- Moda na robienie zdjęć spacerowych była charakterystyczna dla fotografii lat 20. i 30. Popularne miejsca spacerowe takie jak Nowy Świat, ulica Chmielna, czy zaułki Ogrodu Saskiego, to okolice, w których rodziny chętnie pozwały się fotografować. Dziś te pamiątki są dla nas nieocenionym źródłem informacji o miastach - o tym czytać lokację zdjęcia opowiadał Adrian Sobieszczański, przewodnik.

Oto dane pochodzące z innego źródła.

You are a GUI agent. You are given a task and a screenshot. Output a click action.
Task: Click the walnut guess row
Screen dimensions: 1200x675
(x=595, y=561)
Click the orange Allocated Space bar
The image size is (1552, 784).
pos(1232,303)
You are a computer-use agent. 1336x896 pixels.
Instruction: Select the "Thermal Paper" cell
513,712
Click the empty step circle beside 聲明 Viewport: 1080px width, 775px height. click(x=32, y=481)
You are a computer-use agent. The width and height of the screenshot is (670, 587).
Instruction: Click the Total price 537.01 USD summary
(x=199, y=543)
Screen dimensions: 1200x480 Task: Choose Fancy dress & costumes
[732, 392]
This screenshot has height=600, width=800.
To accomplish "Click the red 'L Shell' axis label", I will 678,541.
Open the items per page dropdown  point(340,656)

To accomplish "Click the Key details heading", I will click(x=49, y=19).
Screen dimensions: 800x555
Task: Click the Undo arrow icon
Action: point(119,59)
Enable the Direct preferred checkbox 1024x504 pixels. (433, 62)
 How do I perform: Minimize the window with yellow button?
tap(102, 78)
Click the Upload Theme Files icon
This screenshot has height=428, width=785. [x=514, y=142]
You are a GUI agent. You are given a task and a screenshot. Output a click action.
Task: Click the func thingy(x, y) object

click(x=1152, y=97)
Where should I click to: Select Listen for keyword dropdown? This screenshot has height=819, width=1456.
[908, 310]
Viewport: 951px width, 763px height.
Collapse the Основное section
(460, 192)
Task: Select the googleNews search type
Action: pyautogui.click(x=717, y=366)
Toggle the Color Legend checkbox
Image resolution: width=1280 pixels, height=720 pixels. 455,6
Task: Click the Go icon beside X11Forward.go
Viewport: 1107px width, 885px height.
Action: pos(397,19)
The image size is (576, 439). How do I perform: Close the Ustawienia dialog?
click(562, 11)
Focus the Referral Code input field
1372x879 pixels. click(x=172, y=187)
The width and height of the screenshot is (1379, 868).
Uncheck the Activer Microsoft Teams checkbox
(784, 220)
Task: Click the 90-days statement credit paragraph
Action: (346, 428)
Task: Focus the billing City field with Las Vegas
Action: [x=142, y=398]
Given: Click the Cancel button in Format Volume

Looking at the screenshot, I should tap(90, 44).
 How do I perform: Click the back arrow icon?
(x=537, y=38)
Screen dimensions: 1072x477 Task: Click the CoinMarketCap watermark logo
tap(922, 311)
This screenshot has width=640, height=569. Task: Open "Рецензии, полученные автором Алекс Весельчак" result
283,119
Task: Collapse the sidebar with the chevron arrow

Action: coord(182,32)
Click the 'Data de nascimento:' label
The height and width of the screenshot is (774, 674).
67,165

Historia pewnych zdjęć - zobacz więcej >>>
- Robieniem zdjęć na ulicach miast trudnili się lajkarze lub lejkarze – od nazwy popularnego aparatu marki Leica, który zrewolucjonizował fotografowanie - tłumaczył varsavianista Jakub Jastrzębski – wtedy powstał nowy fach - fotografowie uliczni. Często porównywano ich do przekupek, bo głośno krzyczeli i zaczepiali przechodniów. Miastem, które z nimi walczyła była Gdynia. W Warszawie musieli mieć specjalne karty rzemieślnicze.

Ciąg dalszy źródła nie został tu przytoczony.